A contractor agreement is a contract for services, not a contract of service. That distinction is the entire game. An employee works under a contract of service and accrues statutory rights: holiday pay, sick pay, protection from unfair dismissal, redundancy entitlement. A genuine contractor works under a contract for services, is in business on their own account, and carries their own tax, insurance and commercial risk. The label you put at the top of the page is close to irrelevant; what matters is the substance of the relationship and how it operates day to day.
Two further terms get muddled in practice. A self-employed agreement usually describes a client engaging a sole trader directly, who is personally responsible for their own Income Tax and National Insurance through Self Assessment. A consultancy or off-payroll contract typically involves the contractor supplying services through their own limited company, the personal service company (PSC) that sits at the heart of the IR35 rules. Our template covers both structures and flexes the tax and status wording accordingly.

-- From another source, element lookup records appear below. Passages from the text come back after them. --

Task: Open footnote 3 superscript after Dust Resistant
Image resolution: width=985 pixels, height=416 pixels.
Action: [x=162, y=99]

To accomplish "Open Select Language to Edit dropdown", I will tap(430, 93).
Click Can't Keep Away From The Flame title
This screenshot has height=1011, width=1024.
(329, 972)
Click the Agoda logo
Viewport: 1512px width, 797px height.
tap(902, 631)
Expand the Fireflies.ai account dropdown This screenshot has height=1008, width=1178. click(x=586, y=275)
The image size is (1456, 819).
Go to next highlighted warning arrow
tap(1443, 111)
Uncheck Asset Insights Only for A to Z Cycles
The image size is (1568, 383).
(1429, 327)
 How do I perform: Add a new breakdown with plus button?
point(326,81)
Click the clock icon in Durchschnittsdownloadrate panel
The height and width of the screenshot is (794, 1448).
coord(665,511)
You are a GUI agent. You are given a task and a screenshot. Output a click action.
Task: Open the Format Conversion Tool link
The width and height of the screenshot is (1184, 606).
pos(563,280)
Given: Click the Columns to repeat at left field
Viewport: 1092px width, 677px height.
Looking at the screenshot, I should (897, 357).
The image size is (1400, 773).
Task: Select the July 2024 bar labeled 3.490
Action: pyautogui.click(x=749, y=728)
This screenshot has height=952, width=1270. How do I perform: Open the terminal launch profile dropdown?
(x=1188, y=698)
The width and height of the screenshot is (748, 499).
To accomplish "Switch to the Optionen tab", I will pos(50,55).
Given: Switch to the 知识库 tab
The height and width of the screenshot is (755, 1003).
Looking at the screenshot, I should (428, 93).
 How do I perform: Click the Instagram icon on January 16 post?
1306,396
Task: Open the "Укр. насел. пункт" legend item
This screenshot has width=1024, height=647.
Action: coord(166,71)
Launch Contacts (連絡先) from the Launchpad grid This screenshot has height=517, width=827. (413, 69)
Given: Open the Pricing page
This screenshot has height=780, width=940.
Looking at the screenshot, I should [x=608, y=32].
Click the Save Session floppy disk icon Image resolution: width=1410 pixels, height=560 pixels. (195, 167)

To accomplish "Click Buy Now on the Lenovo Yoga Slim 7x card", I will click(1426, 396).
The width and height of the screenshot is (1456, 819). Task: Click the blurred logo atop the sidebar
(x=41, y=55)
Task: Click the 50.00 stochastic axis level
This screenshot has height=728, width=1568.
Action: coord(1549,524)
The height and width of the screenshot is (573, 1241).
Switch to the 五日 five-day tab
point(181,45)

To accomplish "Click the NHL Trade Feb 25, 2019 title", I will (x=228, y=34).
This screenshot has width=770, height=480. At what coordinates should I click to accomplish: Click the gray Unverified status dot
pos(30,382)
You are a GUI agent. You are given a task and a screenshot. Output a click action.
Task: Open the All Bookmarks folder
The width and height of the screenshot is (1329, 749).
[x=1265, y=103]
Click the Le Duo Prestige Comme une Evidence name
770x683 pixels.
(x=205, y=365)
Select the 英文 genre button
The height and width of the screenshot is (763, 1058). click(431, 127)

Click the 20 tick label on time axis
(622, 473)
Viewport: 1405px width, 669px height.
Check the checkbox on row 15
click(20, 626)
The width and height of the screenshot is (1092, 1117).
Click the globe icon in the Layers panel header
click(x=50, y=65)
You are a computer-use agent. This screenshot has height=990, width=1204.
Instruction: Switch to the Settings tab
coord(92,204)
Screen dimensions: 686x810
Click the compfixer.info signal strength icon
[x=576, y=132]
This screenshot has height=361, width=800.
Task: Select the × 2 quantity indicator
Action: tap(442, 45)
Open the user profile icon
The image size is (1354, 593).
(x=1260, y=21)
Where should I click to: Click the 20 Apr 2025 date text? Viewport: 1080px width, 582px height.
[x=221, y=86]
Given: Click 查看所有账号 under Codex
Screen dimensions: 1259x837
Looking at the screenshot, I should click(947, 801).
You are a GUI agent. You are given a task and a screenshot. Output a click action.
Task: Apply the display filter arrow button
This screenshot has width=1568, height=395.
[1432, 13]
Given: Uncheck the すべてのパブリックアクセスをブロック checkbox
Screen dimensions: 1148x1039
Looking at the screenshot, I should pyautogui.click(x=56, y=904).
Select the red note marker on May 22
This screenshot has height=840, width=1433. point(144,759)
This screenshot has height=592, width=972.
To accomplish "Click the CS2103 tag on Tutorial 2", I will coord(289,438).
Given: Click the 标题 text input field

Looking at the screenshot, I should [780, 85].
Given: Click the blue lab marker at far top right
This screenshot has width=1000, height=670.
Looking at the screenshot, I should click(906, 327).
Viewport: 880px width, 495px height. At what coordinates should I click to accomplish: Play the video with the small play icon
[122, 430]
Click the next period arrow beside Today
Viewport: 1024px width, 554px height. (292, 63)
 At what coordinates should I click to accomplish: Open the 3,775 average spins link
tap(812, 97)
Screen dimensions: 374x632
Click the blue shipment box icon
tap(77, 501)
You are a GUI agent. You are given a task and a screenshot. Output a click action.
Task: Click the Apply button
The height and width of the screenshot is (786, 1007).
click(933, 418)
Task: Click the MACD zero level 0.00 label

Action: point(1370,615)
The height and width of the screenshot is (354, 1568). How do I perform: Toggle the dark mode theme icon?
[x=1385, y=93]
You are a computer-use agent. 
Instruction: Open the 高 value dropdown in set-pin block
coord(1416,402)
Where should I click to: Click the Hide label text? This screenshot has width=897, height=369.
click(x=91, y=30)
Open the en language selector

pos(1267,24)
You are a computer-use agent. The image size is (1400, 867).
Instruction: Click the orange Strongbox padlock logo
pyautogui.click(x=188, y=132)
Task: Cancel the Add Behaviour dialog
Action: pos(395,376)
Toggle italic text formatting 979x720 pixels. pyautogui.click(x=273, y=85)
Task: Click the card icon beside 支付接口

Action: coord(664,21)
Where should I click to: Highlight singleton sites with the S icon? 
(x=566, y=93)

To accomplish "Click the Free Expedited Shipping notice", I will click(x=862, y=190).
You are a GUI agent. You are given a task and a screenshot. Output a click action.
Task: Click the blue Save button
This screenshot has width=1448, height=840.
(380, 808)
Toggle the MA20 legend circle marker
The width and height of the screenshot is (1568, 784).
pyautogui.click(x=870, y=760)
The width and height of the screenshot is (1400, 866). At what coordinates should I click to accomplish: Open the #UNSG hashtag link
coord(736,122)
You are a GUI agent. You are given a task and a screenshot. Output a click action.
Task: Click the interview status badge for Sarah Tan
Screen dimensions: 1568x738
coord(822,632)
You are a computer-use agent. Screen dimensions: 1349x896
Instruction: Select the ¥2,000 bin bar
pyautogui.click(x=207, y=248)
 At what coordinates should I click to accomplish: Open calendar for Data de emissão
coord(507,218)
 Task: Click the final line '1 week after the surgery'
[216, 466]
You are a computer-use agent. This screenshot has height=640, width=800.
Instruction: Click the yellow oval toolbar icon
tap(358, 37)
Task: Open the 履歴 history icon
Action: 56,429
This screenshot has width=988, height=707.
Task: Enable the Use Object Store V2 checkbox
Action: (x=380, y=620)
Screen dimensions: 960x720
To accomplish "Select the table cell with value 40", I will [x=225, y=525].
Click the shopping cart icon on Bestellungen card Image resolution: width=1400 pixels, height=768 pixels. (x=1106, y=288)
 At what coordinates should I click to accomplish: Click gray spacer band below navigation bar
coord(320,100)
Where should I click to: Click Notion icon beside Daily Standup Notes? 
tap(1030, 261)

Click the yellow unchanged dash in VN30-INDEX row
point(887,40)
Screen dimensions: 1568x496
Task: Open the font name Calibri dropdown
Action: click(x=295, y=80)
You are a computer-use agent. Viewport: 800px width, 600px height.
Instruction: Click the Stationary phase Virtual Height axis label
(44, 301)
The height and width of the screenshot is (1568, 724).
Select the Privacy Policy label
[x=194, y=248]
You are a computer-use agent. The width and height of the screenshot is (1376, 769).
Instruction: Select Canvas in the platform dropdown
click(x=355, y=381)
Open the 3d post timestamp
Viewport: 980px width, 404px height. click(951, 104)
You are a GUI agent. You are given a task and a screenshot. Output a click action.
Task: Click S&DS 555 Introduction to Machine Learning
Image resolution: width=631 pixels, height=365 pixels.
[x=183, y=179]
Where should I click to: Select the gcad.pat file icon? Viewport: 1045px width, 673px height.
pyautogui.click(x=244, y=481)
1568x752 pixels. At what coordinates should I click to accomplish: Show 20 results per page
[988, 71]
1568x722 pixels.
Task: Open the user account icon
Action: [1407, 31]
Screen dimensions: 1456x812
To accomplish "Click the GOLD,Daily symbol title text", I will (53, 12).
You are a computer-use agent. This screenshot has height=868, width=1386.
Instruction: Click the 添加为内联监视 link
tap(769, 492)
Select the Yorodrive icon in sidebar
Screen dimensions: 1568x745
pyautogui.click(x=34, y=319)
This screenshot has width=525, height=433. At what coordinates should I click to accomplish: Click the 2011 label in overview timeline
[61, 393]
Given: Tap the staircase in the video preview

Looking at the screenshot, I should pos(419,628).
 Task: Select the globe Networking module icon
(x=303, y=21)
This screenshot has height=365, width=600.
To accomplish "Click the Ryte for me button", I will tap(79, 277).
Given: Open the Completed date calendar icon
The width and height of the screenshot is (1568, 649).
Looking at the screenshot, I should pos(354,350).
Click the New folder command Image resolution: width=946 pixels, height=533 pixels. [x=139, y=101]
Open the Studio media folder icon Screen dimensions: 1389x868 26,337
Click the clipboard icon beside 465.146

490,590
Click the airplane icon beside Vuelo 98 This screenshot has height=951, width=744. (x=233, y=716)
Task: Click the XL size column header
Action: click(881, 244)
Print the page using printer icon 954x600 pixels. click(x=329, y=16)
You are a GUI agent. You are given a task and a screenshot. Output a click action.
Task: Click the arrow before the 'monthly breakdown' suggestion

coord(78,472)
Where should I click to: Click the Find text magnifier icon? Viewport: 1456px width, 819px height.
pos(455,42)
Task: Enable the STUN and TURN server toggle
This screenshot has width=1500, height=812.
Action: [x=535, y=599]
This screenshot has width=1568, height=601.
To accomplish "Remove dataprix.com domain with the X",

The drafting goal is consistency. A document that promises independence in clause 2 but then imposes fixed office hours, line-management reporting and an exclusivity obligation in clause 7 is internally contradictory, and that contradiction is precisely what a tribunal or HMRC inspector will seize on. The agreement reads as a coherent picture of someone genuinely running their own business, supplying a client among other clients, rather than a disguised employee in all but name.